Menurut data yang dirilis oleh pusat kajian radikalisme dan deradikalisasi (PAKAR), ada 1096 terduga teroris di Indonesia yang ditangkap sejak bom Bali 2002 hingga akhir November 2015. Dari jumlah 1096 itu, semuanya laki-laki. Penangkapan terduga teroris perempuan baru muncul dalam data pada 2016—dan menariknya, jumlah mereka terus meningkat setiap tahunnya.
Teroris berbatang jelas bukan hal yang mengejutkan mengingat men are trash senjata dan perang-perangan memang identik dengan “mainan” laki-laki. Kemunculan perempuan jadi teroris dan bertindak sebagai pelaku kekerasan, itu baru mengejutkan!!1!
Betul, di sini kita sedang membicarakan perempuan yang secara kodrat diciptakan sebagai manusia yang melahirkan kehidupan, yang sifatnya secara alamiah penuh kasih sayang. Kayak mustahil, ya mereka bisa jadi pelaku kekerasan?
Ini memang sulit dipercaya, tapi perempuan aslinya sangat punya kemampuan melakukan kekerasan—bahkan ketika mereka sedang membawa kehidupan lain dalam diri mereka. Hal ini bisa kita lihat dari pelaku bom bunuh diri di Makassar, dan the one and only, bomber perempuan pertama di Indonesia, Dian Yulia Novi yang juga sedang mengandung bayi ketika hendak melakukan aksi.
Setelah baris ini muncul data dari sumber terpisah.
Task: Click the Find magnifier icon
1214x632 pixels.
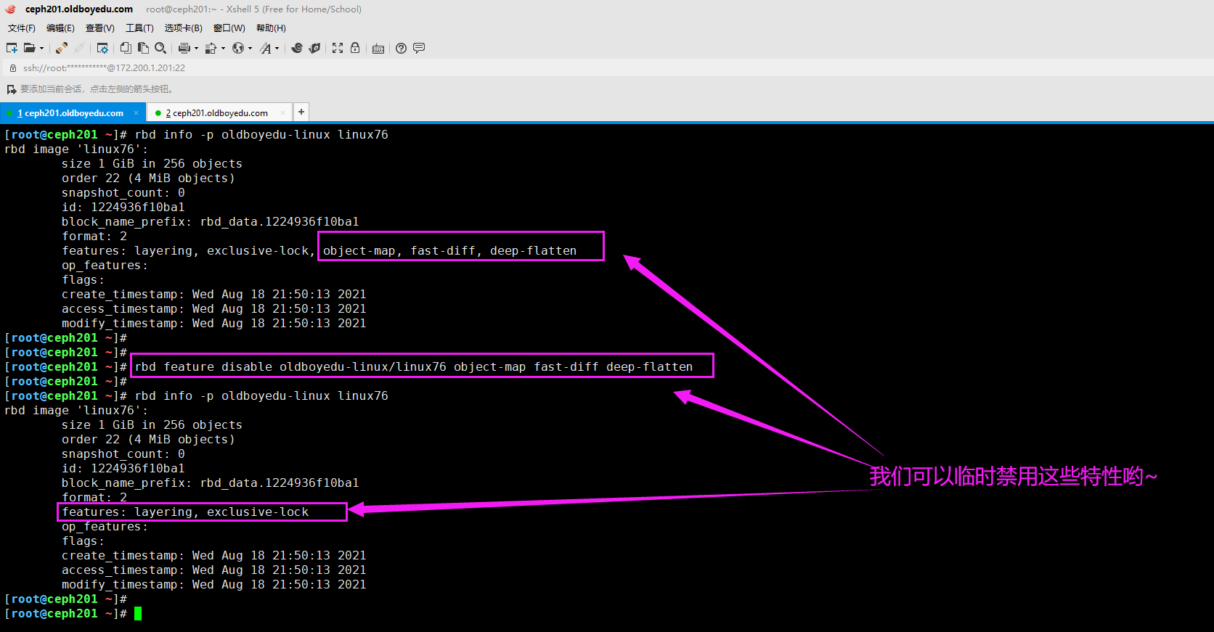Action: (x=160, y=48)
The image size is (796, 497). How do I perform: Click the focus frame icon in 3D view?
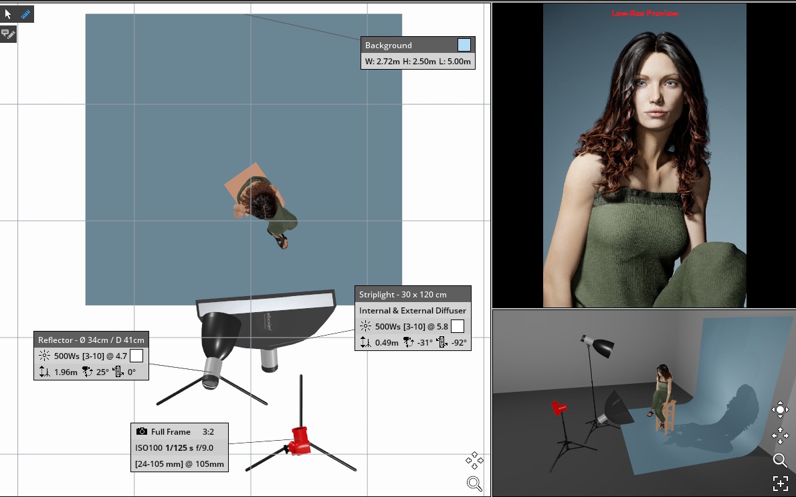(x=780, y=484)
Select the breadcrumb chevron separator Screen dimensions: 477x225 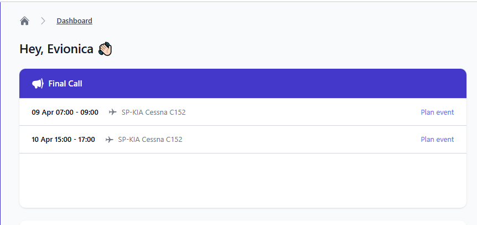[43, 21]
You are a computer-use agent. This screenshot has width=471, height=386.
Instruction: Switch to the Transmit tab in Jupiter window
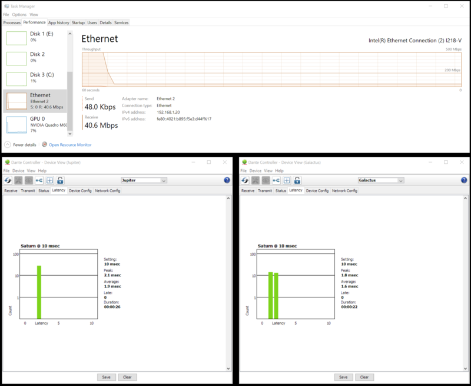(27, 190)
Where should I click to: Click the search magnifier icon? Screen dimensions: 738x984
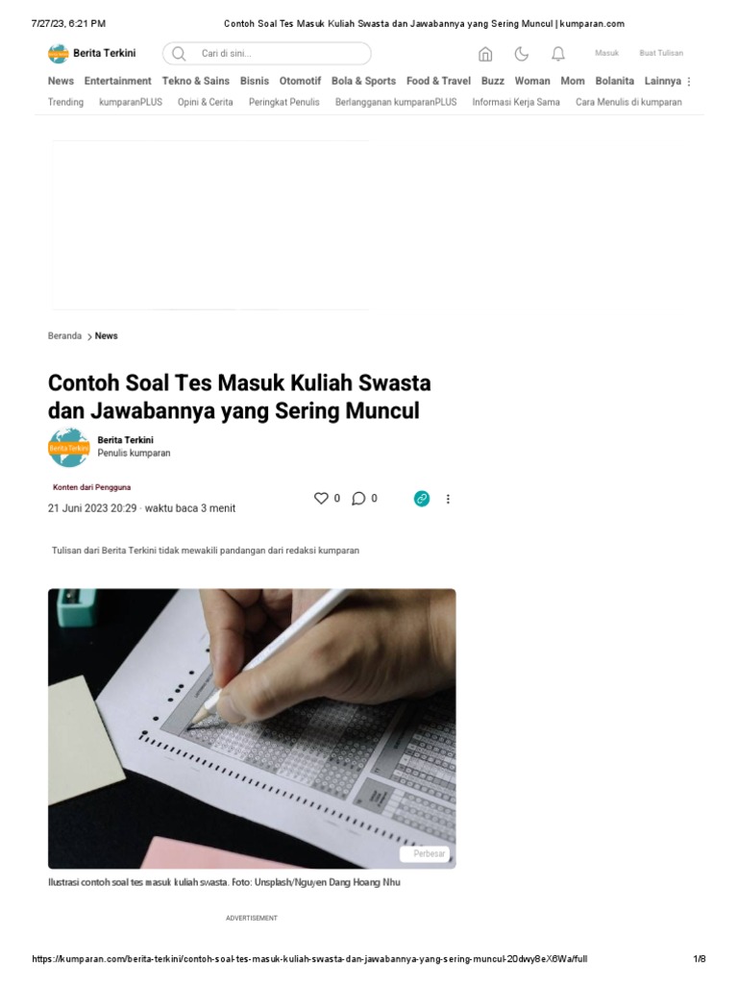coord(179,54)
Sifat baik-baik yang sudah saya sebutkan di atas bikin keterlibatan perempuan dalam kelompok kekerasan selalu dianggap jadi anomali. Maklum, selama ini kita juga nyaris nggak pernah mendengar cerita tentang perempuan yang jadi villain alias orang jahat dalam sejarah. Coba deh kamu pikir, dalam sejarah yang kita pelajari, siapa perempuan yang digambarkan tega menghilangkan nyawa dan bertindak bengis terhadap lawan mereka? Paling cuma Gerwani, selain itu nggak ada lagi, kan? Mak Lampir nggak masuk hitungan, ya.
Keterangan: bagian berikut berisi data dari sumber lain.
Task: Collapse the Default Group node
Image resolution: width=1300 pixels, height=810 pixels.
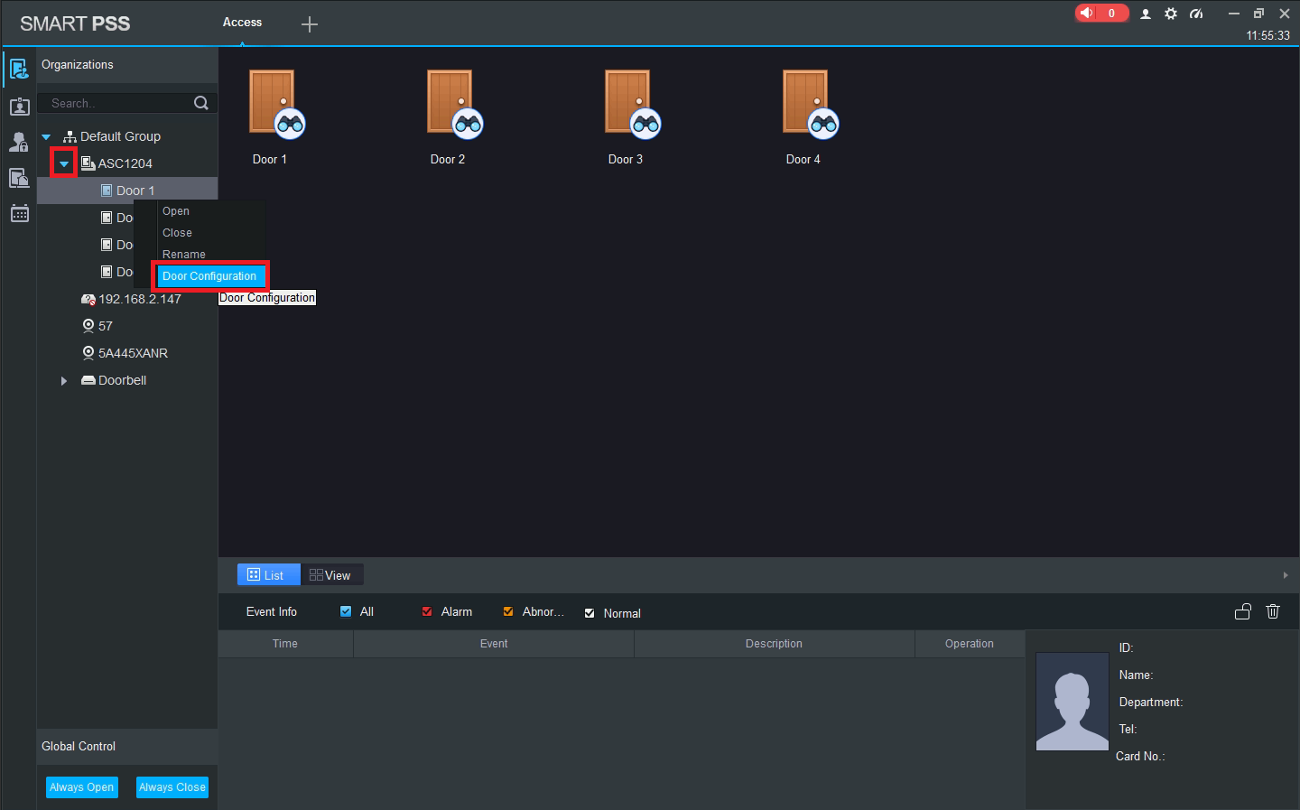Action: click(x=46, y=137)
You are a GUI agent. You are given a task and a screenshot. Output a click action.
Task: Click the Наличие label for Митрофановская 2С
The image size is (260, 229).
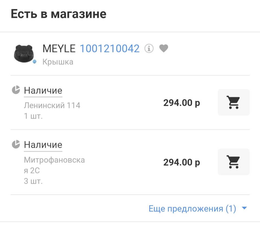tap(43, 145)
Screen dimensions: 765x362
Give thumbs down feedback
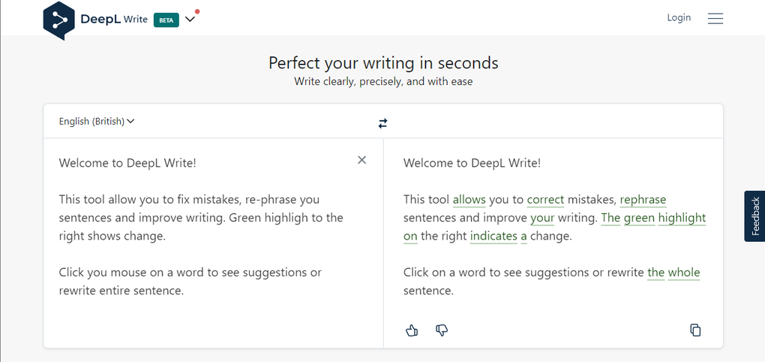point(442,330)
Hilangnya narasi mengenai perempuan jahat membentuk pemikiran bahwa perempuan itu selalu baik dan tidak bisa melakukan kekerasan. Padahal, kalau kita memperhatikan secara dekat, perempuan jahat itu ada dalam kehidupan kita sehari-hari. Lihat aja di berita, selain jadi teroris, mereka juga bisa jadi pembunuh, bandar narkoba, sampai tukang jual beli organ manusia.
Emang sih secara objektif jumlah kejahatan yang dilakukan perempuan lebih sedikit dibanding dengan laki-laki, tetapi hal ini sama sekali tidak menghilangkan fakta bahwa perempuan juga bisa jadi pelaku kejahatan
Kegagalan kita melihat perempuan sebagai potensial pelaku kekerasan saya pikir berhubungan dengan stereotip gender yang selalu menempel pada perempuan—bahwa mereka lebih damai. Kekerasan juga nggak cocok dengan perempuan yang selalu digambarkan sebagai sosok yang keibuan.
Padahal, ya, nggak.
Kekerasan aslinya nggak mengenal gender. Semua orang ya bisa-bisa saja merasa marah dan ingin memukul atau melukai orang lain. Yang membedakan, budaya kita membuat perlilaku kekerasan itu menjadi normal jika dilakukan laki-laki.
Ya nggak normal gimana to, dari kecil laki-laki diperbolehkan—bahkan diajari untuk berantem, tonjok-tonjokan, juga berkata kasar (kekerasan verbal) ketika mereka marah atau mendapatkan sesuatu yang tidak mereka inginkan. Beda dengan perempuan yang sejak kecil cuma disuruh nurutan, ngalahan, dan nerimaan.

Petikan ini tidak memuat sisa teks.